Трёт руками лицо. Трясёт головой.
Она в коме уже шесть долбаных дней, в каждый из которых Ято и Юкине теперь рутинно навещали девушку.
И ведь не успей он хотя бы на пару секунд, ее родители бы даже не узнали почему их дочь умерла. Смелости не хватило бы заявиться к ним да рассказать.
Чертов бог бедствий!
Из-за него Хиери снова страдает. Это все из-за него, и он ничего, блять, не может с этим сделать! Разве что исчезнуть из ее жизни! Ничего…
И в миг все стало похоже на тупую, просто ублюдскую шутку, от которой хотелось ни то завыть, ни то залиться больным хохотом.
Магацуками пришло сраное осознание: все, что в его силах — исчезнуть из ее жизни и жизни ее семьи. Оградить от себя.
Выстроить гигантские стены, обвить их розовым шипом и никого и никогда не подпускать. Лишь бы не снова. Он не выдержит даже еще одной мысли об исходе, в котором не было бы ее.
«Так берег, так лелеял, что в конце-концов решил бросить? Исчезнуть как ни в чем ни бывало? Ха! Хиери-то переживет, да вот только у тебя смелости не хватит!» — где-то глубоко в подсознании булькнул противный голос.
Его блядский голос. Голос, ставший по обыкновению привычным и который Ябоку стал замечать уже давным-давно, еще когда он только ушел от Отца.
Едкие комментарии отпечатывались на подкорке, такими аккуратными вензелями, ну просто каллиграфическим, блять, почерком!
Юкине был бы в восторге.
«Ну кто бы знал, что в тебе еще столько самоиронии!» — бульк-бульк.
Стоило сраному папаше подохнуть, как этот мерзотный баритон стал отдаваться эхом в голове все чаще, заставляя сомневаться в целостности сохраняемого им самим рассудка.
Он ненавидел этот голос.
Ненавидел, потому что сейчас как никогда был согласен с этими словами чертового папаши.
«Похоже, кто-то медленно сходит с ума, ха-а.» — смешиваясь, голос собственного подсознания и папашин в унисон отдались эхом в голове.

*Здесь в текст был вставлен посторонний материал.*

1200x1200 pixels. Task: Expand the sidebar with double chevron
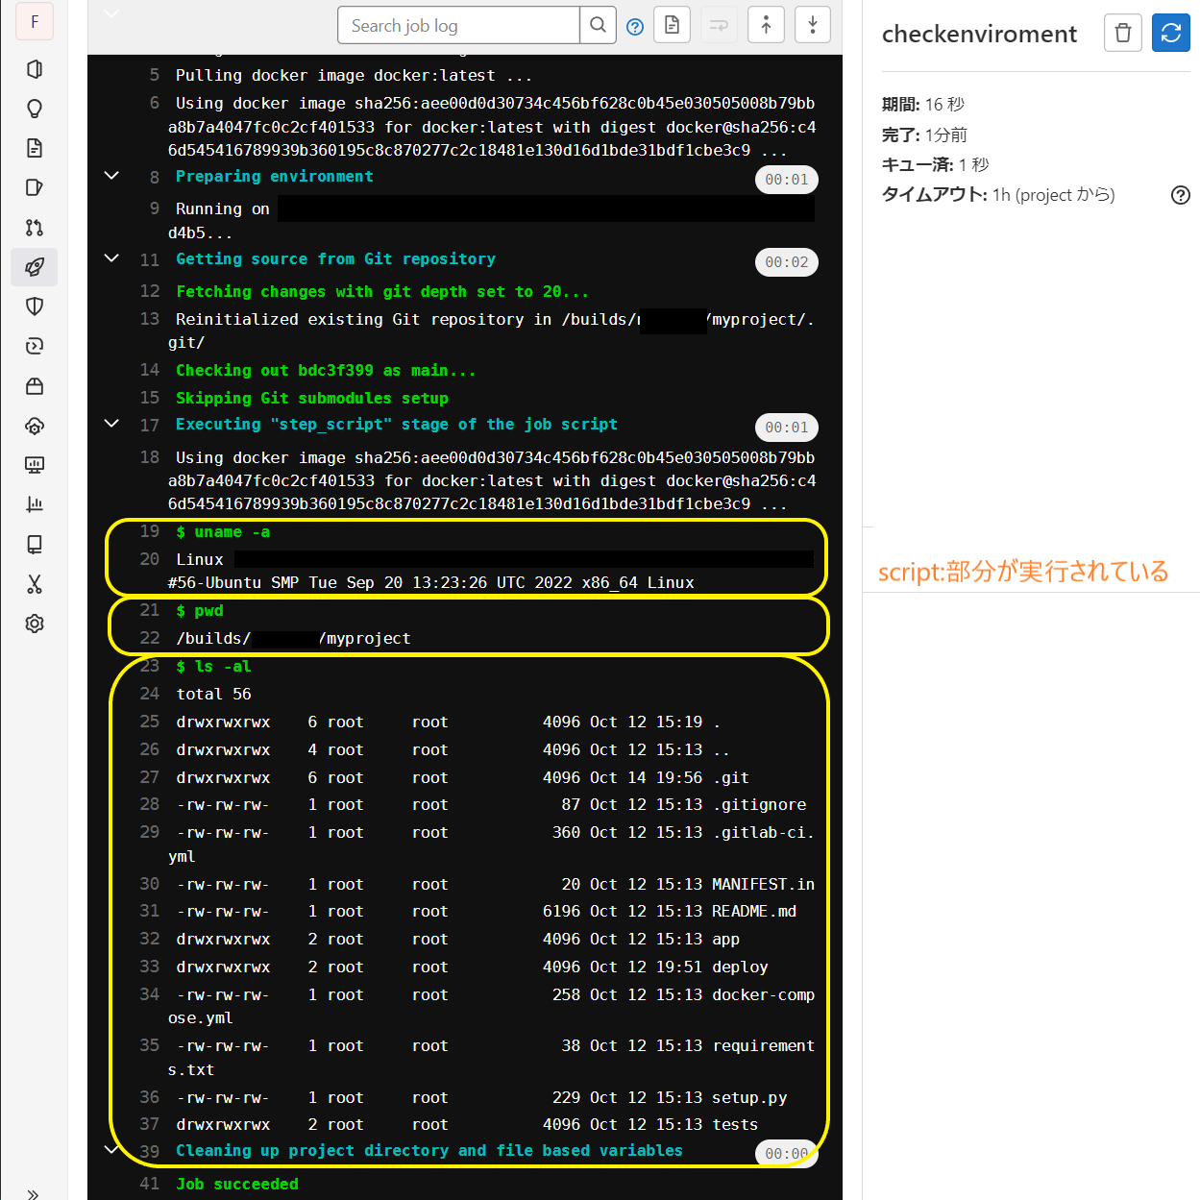[x=34, y=1193]
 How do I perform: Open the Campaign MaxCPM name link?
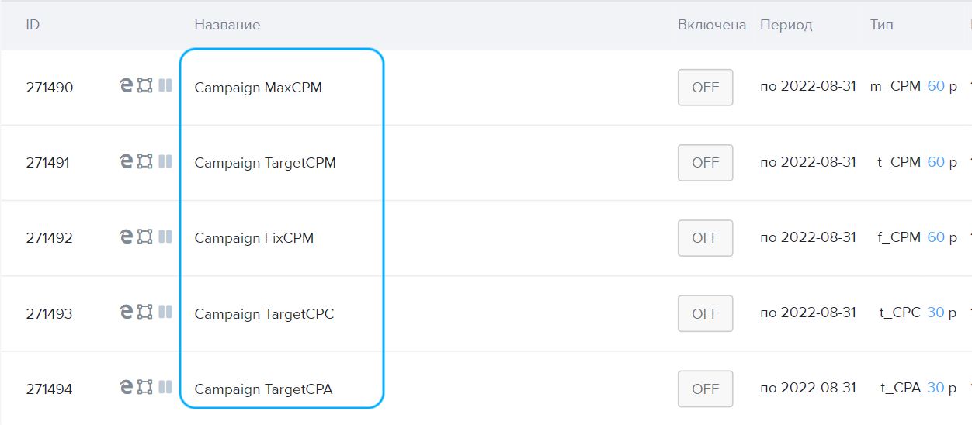point(258,88)
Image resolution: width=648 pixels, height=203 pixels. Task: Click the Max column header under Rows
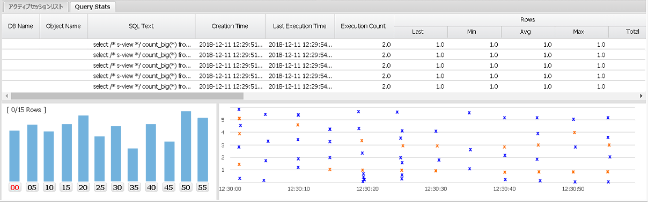[578, 32]
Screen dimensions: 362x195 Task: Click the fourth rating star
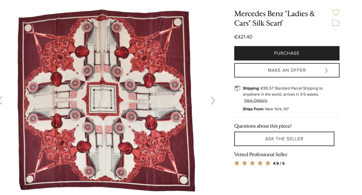coord(260,163)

— Знаешь, Хиери… — парень изо всех сил старался сглотнуть образовавшийся ком в горле, ведь сорванный, осипший голос так предательски дрогнул на ее имени.

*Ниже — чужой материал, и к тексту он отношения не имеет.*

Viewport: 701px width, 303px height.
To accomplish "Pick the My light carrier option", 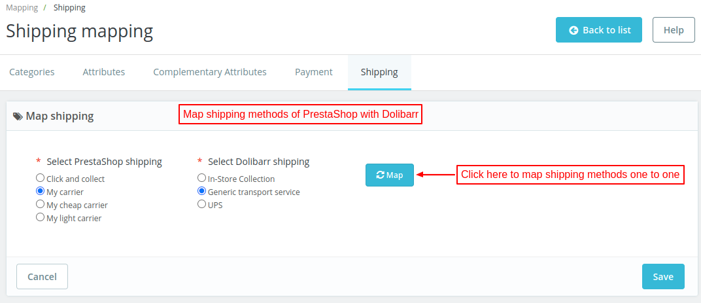I will pos(41,217).
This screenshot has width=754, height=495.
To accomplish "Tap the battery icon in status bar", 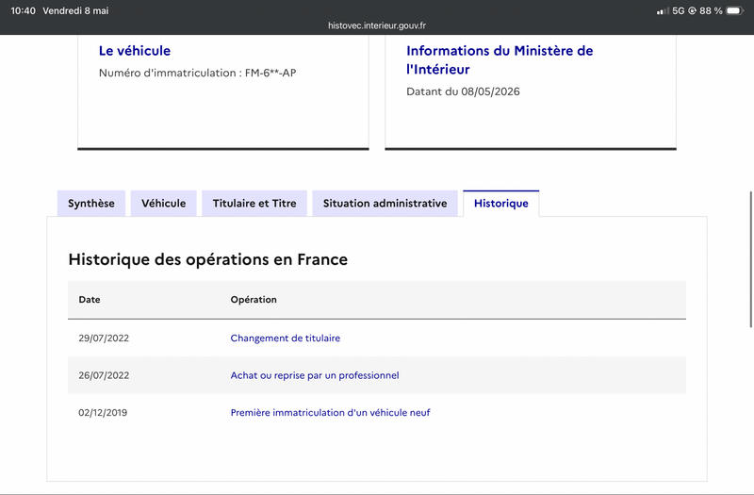I will [x=734, y=10].
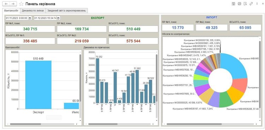265x130 pixels.
Task: Click the printer icon
Action: [239, 4]
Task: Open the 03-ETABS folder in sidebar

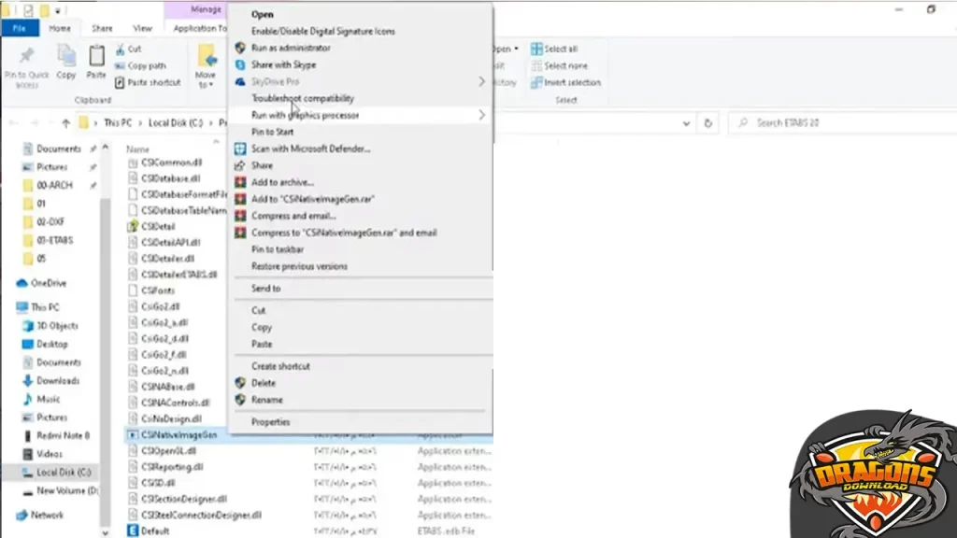Action: coord(55,240)
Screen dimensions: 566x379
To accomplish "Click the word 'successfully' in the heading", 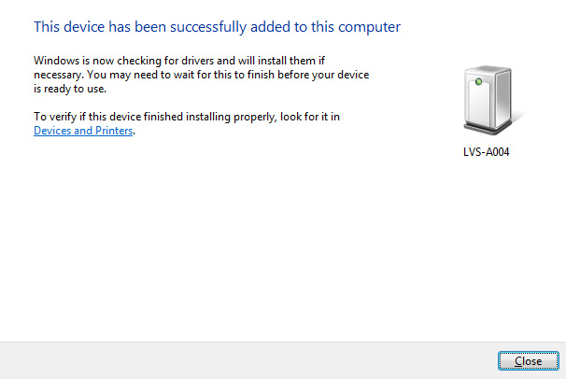I will (x=208, y=27).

Он больше всего боялся, что теперь никогда не сможет его произнести…
— Похоже, это наш последний разговор… Черт! Все должно было быть не так, совершенно не так… — в голове — каша, собрать мысли воедино кажется просто невозможным.
…потому что по иронии судьбы это был последний раз, когда Ято звал девушку ее же именем; когда Ято вообще звал ее.
— Юкине против… моего решения. И я прекрасно его понимаю. Эгоистично, но мне все еще, — глубокий вдох, — все еще не хочется верить, что я решился на это. Наверное, будь ты в сознании, сейчас снова бы начала возмущаться, напоминая, что это было твое решение остаться со мной…
Слова давались слишком тяжело. Словно каждый раз наступая на сотни игл, Ято говорил через чертов ком в горле.
— Юки тоже зайдет к тебе, чуть позже, — парень постарался натянуть на себя улыбку, вышло паршиво, — сказал, что мне нужно время и ушел, ха-а…
И снова этот истерический смех на грани нервного срыва.
— Юкине, он, — короткая пауза, лишь для того, чтобы смочить слюной иссохшие губы, —
стал таким взрослым, — порой ему казалось, что собственный шинки в сотню раз мудрее него самого, — боже… — и только сейчас до парня дошла вся абсурдность сказанного.
В каком же отчаянии должно быть божество, чтобы произносить такое?
— Я такой идиот, — уставши выдохнул Ято.
Лежащая на подушке девушка ответила безмолвием. Он долго рассматривал бледное лицо, чуть отвернутое в сторону.
Хиери не любила приносить людям проблемы.
Словно даже на пороге смерти пыталась убедить всех в том, что все в порядке, ведь она просто не могла заставить других волноваться.
Ято до безумия, до сдавленного плача хочется, чтобы плотно закрытые ресницы распахнулись. Чтобы с ней все было в порядке. Здесь уже нет виноватых. Лишь раскаивающиеся.
Парень подошел ближе, более детально рассматривая девушку, стараясь впитать каждую черту и никогда-никогда не забывать, мысленно умоляя простить его, клятвенно уверяя самого себя, что так будет лучше. Несомненно.
— Прости, что все так вышло, — Ято постарался вдохнуть как можно больше воздуха, вслушиваясь в крапанье дождевых капель по подоконнику, —
если, конечно сможешь…
Вдруг Хиери неожиданно поморщилась, вероятно, прогоняя плохой сон. Жаль Магацуками трактовал это по-своему…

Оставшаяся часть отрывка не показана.